New evidence published today by the Sutton Trust shows that fear of debt and cost concerns could be deterring significant numbers of young people from going to university, or choosing the most appropriate place to study.

Ipsos MORI polling for the Sutton Trust has found that while four in five 11-16 year-olds aspire to enter higher education, children from single parent families are nearly three times as likely to say their family couldn’t afford for them to be a student as those living in two parent homes. Youngsters also start to worry more about student debt as they get older.

The polling also shows that many potential students expect to pay more to attend elite universities – such as Oxford, Cambridge, Durham or Bristol – than other universities.  This is despite the fact that almost all universities are now charging close to the £9000 maximum for their courses.

A report by the Independent Commission on Fees in August showed that around one person in 20 who would have been expected to apply to university in 2012 if the recent trend of increasing application rates among 18-years-olds in England was maintained did not do so. This equates to approximately 15,000 ‘missing’ young applicants.

Key findings in the Sutton Trust/Ipsos MORI poll of 2,750 11-16 year olds include:

  • 36% of students from single parent households say they are unlikely to go into HE because my family couldn’t afford for me to be a student compared with 13% of those in two-parent homes.
  • Older pupils are more likely to cite worries over getting into debt as a reason for saying they are unlikely to continue into higher education. 29% of those in Year 10 and 11 cite debt as a barrier, around three times the proportion of Year 7 pupils citing debt as a barrier (10%).
  • 63% of pupils think that elite universities are more expensive for students than other universities, and 52% think they are mainly attended by those from wealthy backgrounds. 27% think that elite universities are not for people like me. 
  • 81% of all 11-16 year olds feel they are ‘very’ or ‘fairly’ likely to enter higher education, but this falls to 74% for those from the least affluent families [1].
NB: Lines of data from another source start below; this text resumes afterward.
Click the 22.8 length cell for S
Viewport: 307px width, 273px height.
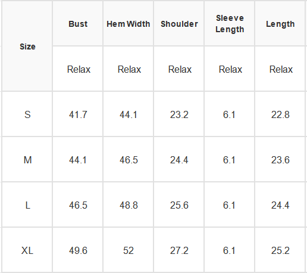click(280, 114)
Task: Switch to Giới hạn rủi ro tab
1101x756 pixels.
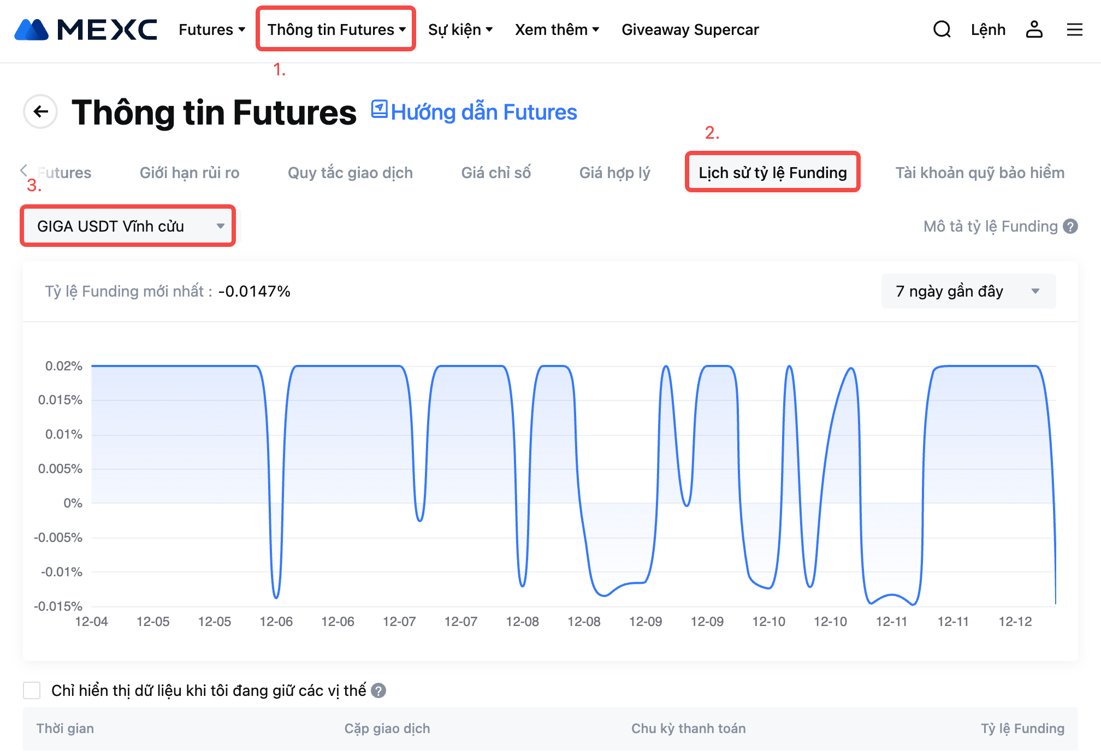Action: 190,173
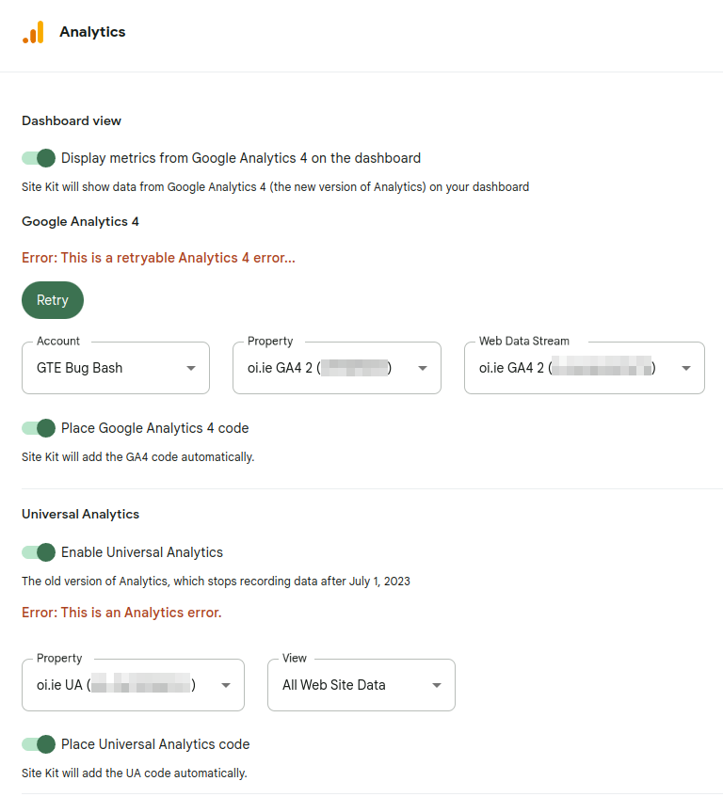Open the View dropdown showing All Web Site Data
This screenshot has width=723, height=797.
[x=361, y=685]
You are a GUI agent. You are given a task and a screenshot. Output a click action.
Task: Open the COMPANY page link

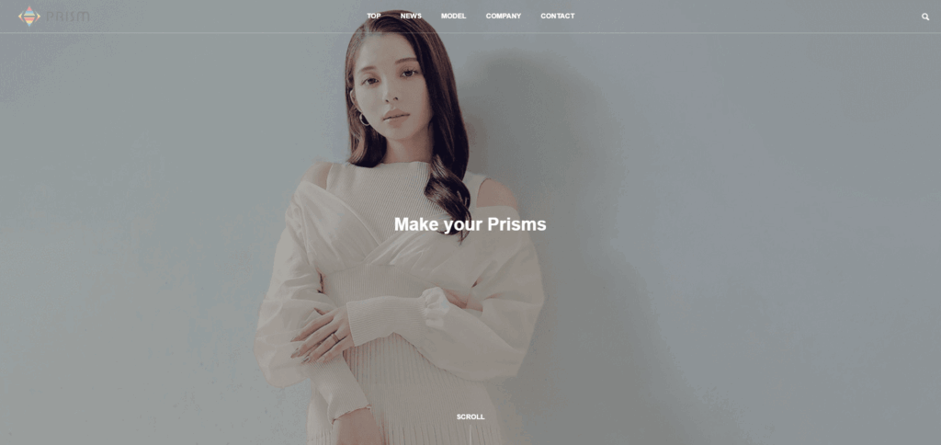(504, 17)
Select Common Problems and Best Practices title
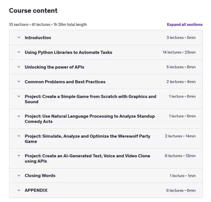 (65, 82)
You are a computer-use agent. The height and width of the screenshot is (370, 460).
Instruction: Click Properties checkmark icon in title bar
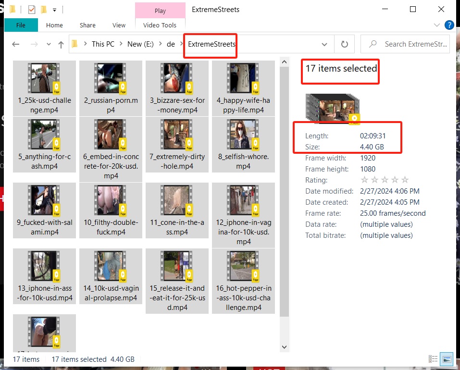coord(32,10)
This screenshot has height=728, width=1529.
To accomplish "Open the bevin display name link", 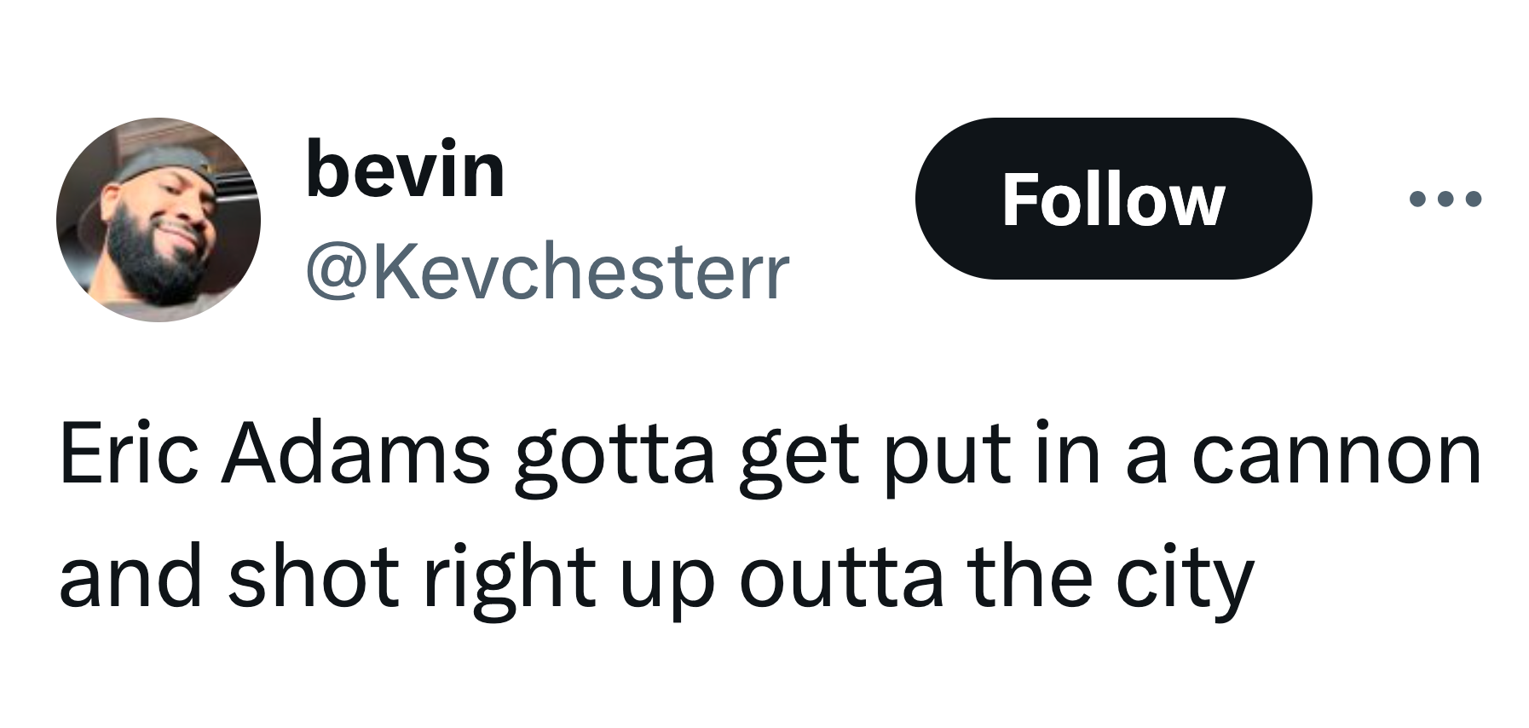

Sir Peter Lampl said today:

“Money worries are forcing many young people to think twice about going to university. It is a real concern if those with the ability for higher education feel are being deterred by debt.“It is particularly worrying that our leading universities are perceived as being more expensive than other universities. Even before the recent increase in fees, we estimated that 3,000 students a year with good enough A levels in the right subjects to get in were missing out on top universities, often because they failed to apply.

“The Government should think again about its fees and loans package. There is increasing evidence that the new fees are seen as too high, particularly by those on modest means. Ministers should consider means testing fees, so that merit not money is the key consideration in a young person’s decision.”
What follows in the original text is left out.